Die Tatsache, dass ich ihr gehöre.
Mit erhobenen Händen gehe ich rückwärts, als könnte ich die Luft wegdrücken … und dann wäre sie verschwunden. »Ich weiß nicht, ob ich dir je vergeben kann«, sage ich.
»Gabrielle.« Ihre Stimme ist leise und ruhig, ihre Augen verengen sich.
»Nein«, sage ich kopfschüttelnd. »Die bin ich nicht. Ich weiß nicht mal, ob ich überhaupt noch Gabrielle sein will.«
»Es tut mir leid«, erwidert sie. »Ich liebe dich.«
Sie wartet darauf, dass ich ihr sage, dass ich sie auch liebe. Sie wartet darauf, dass ich ihr vergebe. Aber ich kann mich nur umdrehen und weglaufen, den Strand entlang.

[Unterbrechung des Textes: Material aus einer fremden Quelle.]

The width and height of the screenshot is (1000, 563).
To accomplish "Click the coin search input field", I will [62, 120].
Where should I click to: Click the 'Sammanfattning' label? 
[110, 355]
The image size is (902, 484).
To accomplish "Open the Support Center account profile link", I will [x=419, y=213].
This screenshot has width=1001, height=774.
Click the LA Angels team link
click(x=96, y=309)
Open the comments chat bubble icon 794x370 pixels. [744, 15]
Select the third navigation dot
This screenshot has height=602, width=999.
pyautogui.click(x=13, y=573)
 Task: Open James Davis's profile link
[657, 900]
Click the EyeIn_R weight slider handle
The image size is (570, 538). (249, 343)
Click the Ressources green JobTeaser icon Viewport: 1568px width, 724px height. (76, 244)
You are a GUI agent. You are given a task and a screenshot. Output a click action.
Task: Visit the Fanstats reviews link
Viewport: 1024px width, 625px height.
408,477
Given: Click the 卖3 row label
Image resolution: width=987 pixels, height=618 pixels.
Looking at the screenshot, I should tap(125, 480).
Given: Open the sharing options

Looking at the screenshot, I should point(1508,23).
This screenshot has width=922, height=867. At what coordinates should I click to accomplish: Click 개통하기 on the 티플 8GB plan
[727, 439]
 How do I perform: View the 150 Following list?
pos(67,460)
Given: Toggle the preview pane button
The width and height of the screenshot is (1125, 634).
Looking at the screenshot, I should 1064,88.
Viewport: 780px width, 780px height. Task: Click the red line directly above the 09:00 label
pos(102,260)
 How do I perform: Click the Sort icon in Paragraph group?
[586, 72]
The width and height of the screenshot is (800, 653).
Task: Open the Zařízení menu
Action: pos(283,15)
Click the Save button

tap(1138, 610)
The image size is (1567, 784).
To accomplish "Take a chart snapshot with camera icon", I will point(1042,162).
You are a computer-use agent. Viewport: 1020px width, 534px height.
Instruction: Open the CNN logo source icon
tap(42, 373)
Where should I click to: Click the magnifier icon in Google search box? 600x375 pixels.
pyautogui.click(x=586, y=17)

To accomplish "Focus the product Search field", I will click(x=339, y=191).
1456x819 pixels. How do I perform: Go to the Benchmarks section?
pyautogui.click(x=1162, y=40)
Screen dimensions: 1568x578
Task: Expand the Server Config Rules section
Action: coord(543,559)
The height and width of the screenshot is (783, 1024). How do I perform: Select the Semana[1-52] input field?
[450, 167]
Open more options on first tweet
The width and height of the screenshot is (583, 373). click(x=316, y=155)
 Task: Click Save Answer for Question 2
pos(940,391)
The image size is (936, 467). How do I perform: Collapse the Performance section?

Ich habe meine Mutter bisher noch nie gehasst, und es fühlt sich an, als würde ein tiefes schwarzes Nichts mich von innen her zusammenfallen lassen.
Ich laufe weiter, bis ich die massige Barriere vor mir aufragen sehe. Lichter springen im Dunkeln daran entlang, die Wachen der Miliz im Einsatz. Meine Schultern heben und senken sich, während ich die Wand anstarre und wieder zu Atem komme. Das hier ist der Dreh- und Angelpunkt.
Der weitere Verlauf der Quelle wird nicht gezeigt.